### Task details:
In the passage on the 1946 Geneva Covenanters football team, what was the team's combined score against its opponents for the season?

### Document segment:
- Conference: Independent
- Record: 7–1
- Head coach: Alured Ransom (2nd season);
- Home stadium: Reeves Field

= 1946 Geneva Covenanters football team =

American college football season

The 1946 Geneva Covenanters football team was an American football team that represented Geneva College as an independent during the 1946 college football season. In their second, non-consecutive season under head coach Alured Ransom, the Covenanters compiled a 7–1 record and outscored opponents by a total of 142 to 35.

The team played it home games at Reeves Field in Beaver Falls, Pennsylvania.

### Available data:
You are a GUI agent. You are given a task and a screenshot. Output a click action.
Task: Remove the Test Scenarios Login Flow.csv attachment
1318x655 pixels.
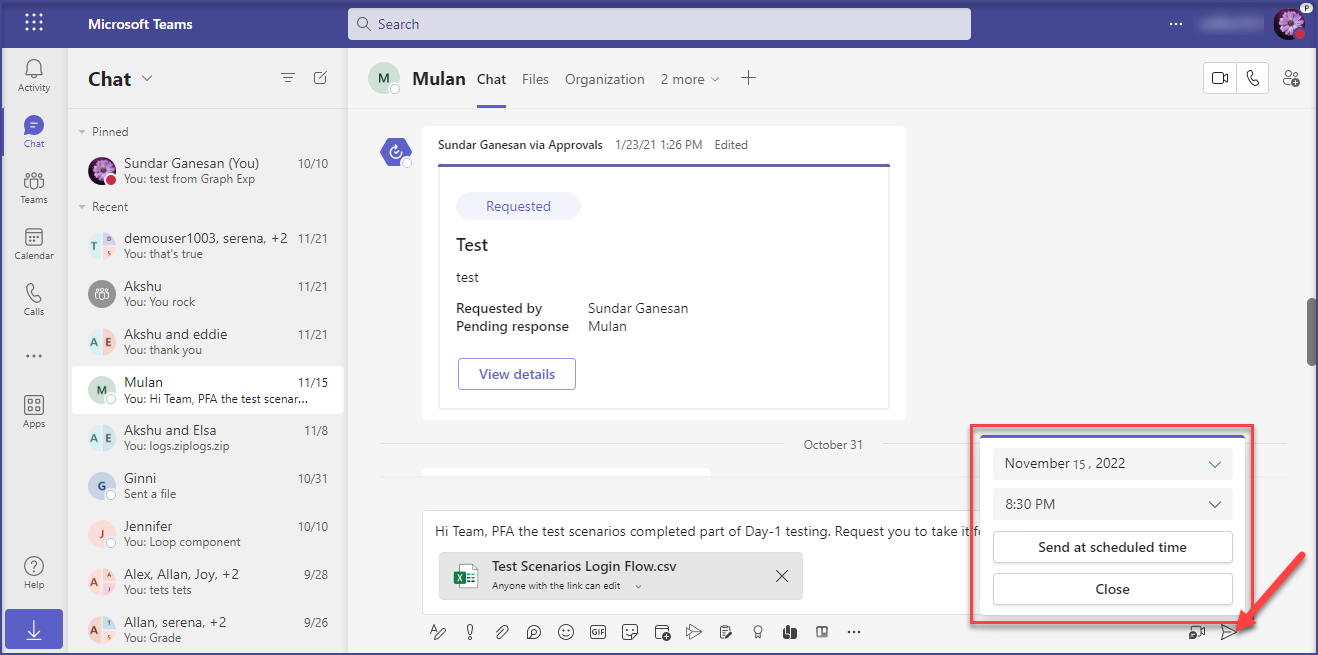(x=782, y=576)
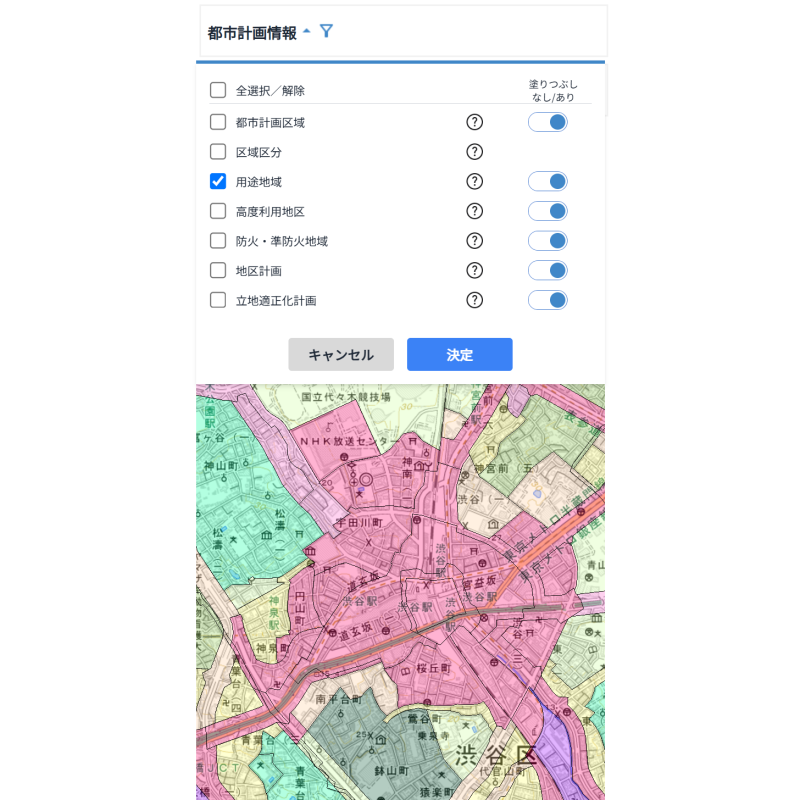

### Task output:
142 to 35